[GIVEN PASSAGE]:
□ □ □ □ □

Broken Ice, the second in the series featuring private investigator, Nils Shapiro is a tale of crime noire at its finest. Set in the freezing temperatures of Minneapolis, this is a tale of drugs and murder and the darkest parts of the human heart.
"...I crawled out of the cave. Ellegaard waited for me outside the police tape. I told him all signs pointed to CO poisoning.
He said, 'Any sign of Linnea Engstrom?'
'Not yet.'
'Do you think she was in there?'
'I have no idea. But I know who we need to talk to next. By the way, we're working pro bono for the Houshes.'
I heard it before I felt it. At least that's what I remember. I don't know if the horror on Ellegaard's face was in reaction to 'pro bono' or because he saw the arrow lodge into my shoulder..."
The disappearance of Linnea Engstrom, a teenage girl from the hockey town of Warroad, Minnesota should have been a simple case to handle for the newly formed team of Shapiro and Ellegaard. The majority of the small town was in Minneapolis for the hockey tournament so finding people to speak with wasn't difficult. Linnea has not returned from the prior night's game and when her best friend Haley Housch also went missing, the parents became alarmed. But when Haley's body was found in a cave, Shapiro knew there was more to the case than met the eye. Then getting shot by an arrow confirmed that someone didn't want the girls to be found.
Shapiro should be in the hospital recovering from the injury and blood loss, but he knows that the clock is now ticking on the missing girl. If he doesn't find her quickly, then she could be as dead as Haley, if she wasn't already. But why?
The trail leads Shapiro back to the small town of Warroad. A small town with too many secrets to hide. Shapiro begins to suspect that maybe he has it wrong. That maybe Linnea isn't another victim, that maybe, Linnea is playing a game all her own. He will have to figure it out quick, the bodies are starting to pile up.

□ □ □ □ □

[DATASET RECORDS]:

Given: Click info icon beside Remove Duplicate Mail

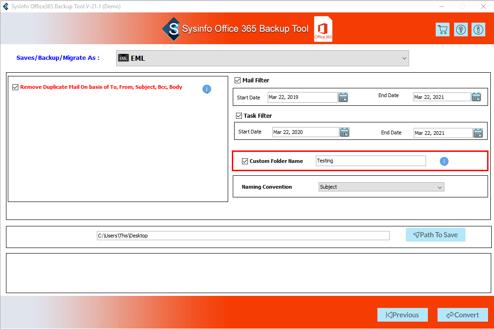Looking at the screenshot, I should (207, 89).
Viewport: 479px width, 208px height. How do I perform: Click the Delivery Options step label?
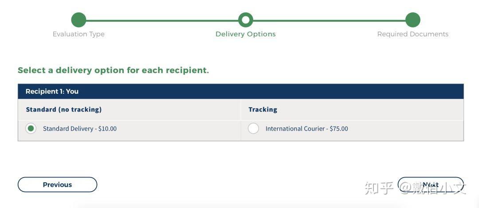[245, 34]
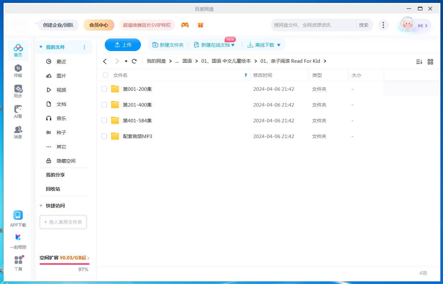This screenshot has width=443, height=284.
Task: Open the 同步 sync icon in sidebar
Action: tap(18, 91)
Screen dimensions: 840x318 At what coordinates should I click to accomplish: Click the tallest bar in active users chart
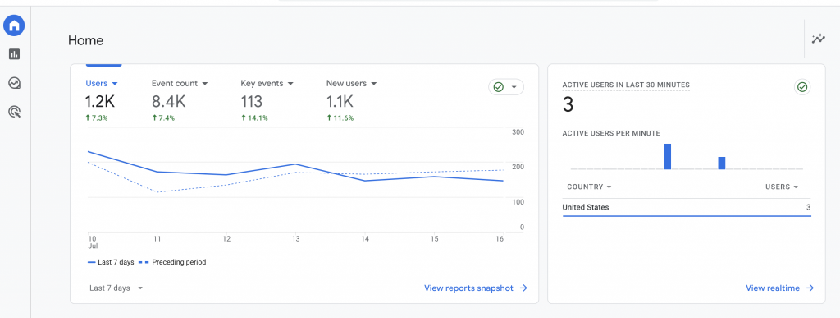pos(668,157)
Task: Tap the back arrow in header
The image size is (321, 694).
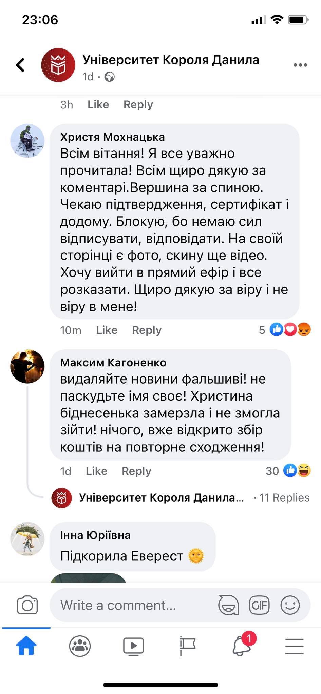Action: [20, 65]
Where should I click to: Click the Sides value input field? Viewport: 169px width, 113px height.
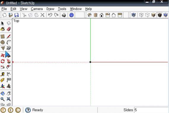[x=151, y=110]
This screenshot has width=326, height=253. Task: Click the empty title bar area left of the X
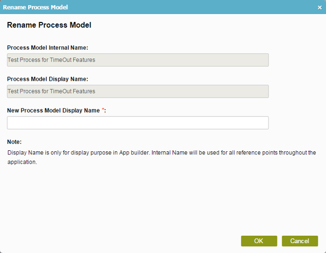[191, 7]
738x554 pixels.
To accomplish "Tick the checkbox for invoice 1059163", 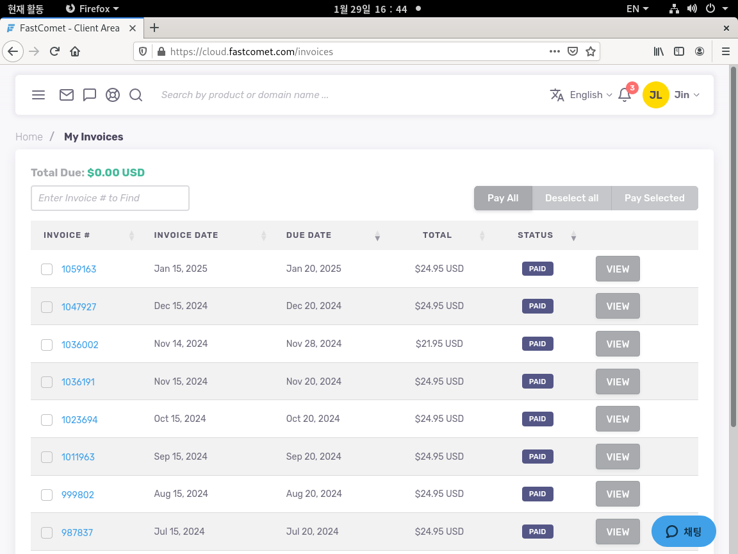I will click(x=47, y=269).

□ □ □ □ □

[TASK BRIEF]:
Answer these questions from the Broken Ice passage:
1. In which city is the story set?
2. Where was Haley's body found?
3. To which town does the trail lead Shapiro back?

[RESULT]:
1. Minneapolis
2. In a cave
3. Warroad, Minnesota